Sunbelt Rentals Increases Fiscal First Half Revenue 19.9 Percent
Sunbelt U.S. posted $2.5 billion in revenue for the fiscal first half of 2018, compared to $2.084 billion for the same period last year, a 19.9-percent increase. EBITDA increased from $1.077 billion in H117 to $1.278 billion in the first half of 2018, an 18.7-percent jump, while operating profit increased from $702.9 million last year to $847.1 million, a 20.5-percent incline.
Sunbelt Canada totaled CDN $167.4 million (about U.S. $124.9 million) in the fiscal first half, compared to $91.1 million a year ago, an 83.8-percent hike. EBITDA rose from $37.1 million to $66.6 million, a 79.5-percent increase, while operating profit jumped from $20.9 million to $36.3 million, a 73.7-percent hike. Ashtead as a whole, including A-Plant in the United Kingdom, posted underlying rental revenue of £2,074 billion (about U.S. $2.595 billion) in the fiscal first half, compared to £1,774 billion in the fiscal first half of 2017, a 16.9-percent year-over-year increase. In the second quarter, rental revenue increased from £945.2 million in fiscal Q217 to £1.114 billion, a 17.8-percent jump.

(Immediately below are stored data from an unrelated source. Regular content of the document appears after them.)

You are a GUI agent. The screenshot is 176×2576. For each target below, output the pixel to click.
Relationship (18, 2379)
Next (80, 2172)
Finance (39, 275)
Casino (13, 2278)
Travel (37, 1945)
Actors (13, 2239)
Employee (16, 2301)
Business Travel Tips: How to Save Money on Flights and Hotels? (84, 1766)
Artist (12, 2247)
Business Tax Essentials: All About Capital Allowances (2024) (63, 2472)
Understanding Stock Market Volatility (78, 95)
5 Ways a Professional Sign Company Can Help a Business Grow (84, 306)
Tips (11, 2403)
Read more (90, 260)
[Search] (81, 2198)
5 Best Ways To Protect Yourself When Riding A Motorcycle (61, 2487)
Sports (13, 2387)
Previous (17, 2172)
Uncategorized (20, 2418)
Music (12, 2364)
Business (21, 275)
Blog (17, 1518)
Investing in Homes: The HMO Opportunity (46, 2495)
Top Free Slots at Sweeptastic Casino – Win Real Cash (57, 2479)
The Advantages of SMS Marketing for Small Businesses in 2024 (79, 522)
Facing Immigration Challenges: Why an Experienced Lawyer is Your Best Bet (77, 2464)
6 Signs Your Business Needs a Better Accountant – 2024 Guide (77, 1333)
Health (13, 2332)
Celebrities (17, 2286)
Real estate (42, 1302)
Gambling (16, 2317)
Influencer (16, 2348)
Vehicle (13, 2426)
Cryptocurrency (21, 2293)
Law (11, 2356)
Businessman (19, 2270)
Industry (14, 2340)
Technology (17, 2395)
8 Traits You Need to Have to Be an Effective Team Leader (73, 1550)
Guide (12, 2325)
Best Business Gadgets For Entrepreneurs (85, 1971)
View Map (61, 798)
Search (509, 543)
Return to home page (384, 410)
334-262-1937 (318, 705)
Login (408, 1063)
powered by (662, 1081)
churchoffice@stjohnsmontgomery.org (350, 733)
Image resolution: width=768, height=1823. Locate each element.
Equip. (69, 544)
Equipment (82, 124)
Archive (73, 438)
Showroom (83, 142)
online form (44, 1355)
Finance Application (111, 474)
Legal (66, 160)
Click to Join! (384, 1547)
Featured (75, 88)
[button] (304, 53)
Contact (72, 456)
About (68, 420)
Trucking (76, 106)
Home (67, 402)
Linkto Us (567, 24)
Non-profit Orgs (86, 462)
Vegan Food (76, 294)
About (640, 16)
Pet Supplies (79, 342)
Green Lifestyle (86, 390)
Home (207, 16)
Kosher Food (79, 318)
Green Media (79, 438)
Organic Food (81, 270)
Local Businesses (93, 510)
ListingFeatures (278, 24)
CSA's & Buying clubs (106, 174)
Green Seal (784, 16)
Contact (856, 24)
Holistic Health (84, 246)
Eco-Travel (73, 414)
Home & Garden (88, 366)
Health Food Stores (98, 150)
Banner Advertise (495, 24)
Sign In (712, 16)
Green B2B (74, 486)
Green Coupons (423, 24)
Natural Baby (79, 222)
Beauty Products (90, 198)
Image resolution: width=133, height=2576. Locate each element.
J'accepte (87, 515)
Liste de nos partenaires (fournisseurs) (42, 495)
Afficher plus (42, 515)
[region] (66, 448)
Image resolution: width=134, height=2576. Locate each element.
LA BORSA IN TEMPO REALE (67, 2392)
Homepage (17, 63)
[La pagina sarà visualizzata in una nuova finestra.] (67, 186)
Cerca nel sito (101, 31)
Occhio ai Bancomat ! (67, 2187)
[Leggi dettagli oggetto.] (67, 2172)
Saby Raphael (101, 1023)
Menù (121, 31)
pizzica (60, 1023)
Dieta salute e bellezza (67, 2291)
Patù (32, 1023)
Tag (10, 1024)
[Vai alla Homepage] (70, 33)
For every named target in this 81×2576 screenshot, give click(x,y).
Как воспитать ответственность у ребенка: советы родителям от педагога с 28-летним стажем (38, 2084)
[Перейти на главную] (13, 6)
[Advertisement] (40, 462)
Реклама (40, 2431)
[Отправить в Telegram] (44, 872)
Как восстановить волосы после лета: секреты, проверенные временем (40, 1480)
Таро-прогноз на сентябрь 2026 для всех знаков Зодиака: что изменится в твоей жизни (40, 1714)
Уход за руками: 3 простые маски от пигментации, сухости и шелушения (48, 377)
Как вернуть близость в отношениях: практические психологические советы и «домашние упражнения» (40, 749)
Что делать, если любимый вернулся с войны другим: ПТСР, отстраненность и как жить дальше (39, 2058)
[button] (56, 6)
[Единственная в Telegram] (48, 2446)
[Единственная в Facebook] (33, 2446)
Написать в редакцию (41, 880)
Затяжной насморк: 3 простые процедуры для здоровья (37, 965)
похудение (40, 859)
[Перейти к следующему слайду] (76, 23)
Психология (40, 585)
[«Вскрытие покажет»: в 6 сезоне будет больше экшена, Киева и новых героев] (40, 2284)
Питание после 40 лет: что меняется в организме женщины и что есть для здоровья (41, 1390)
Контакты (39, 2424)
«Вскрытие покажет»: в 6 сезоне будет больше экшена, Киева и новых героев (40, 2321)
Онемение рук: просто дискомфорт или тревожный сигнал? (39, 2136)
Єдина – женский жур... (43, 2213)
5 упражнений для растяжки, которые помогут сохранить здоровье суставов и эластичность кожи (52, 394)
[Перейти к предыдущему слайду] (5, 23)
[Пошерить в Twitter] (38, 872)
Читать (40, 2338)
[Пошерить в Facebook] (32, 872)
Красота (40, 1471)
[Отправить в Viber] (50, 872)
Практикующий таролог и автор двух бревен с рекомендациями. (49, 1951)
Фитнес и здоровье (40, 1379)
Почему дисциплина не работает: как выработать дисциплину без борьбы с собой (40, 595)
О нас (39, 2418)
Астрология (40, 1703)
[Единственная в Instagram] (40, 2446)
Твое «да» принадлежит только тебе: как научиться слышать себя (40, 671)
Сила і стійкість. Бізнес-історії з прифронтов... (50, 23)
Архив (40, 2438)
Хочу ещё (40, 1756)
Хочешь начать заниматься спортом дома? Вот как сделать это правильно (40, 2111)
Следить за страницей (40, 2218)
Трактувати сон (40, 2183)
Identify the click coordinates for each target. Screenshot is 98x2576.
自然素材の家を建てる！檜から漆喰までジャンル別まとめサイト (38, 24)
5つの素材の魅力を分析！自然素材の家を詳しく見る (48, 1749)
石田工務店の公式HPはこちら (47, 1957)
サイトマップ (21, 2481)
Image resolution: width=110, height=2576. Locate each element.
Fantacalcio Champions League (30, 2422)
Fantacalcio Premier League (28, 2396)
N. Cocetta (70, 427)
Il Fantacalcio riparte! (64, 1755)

"The Group delivered a strong quarter with good performance across the Group,” said Ashtead chief executive Geoff Drabble. “As a result, group rental revenue increased 18 percent for the six months and underlying pre-tax profit increased 19 percent to £633million, both at constant exchange rates.
“We have invested £1,063m in capital and a further £362m on bolt-on acquisitions in the period, which has added 80 locations and resulted in a rental fleet growth of 15 percent. This investment reflects the structural growth opportunity that we continue to see in the business as we broaden our product offering and geographic reach and increase market share. Whilst these are significant investments we remain focused on responsible growth so, after spending £425 million to date on our share buyback program, we have maintained net debt to EBITDA leverage at 1.8 times. Therefore, we remain well within our target range of 1.5 to 2.0 times reflecting the strength of our margins and free cash flow.
“Our business is performing well in supportive end markets. Accordingly, we expect full year results to be ahead of our prior expectations and the Board continues to look to the medium term with confidence."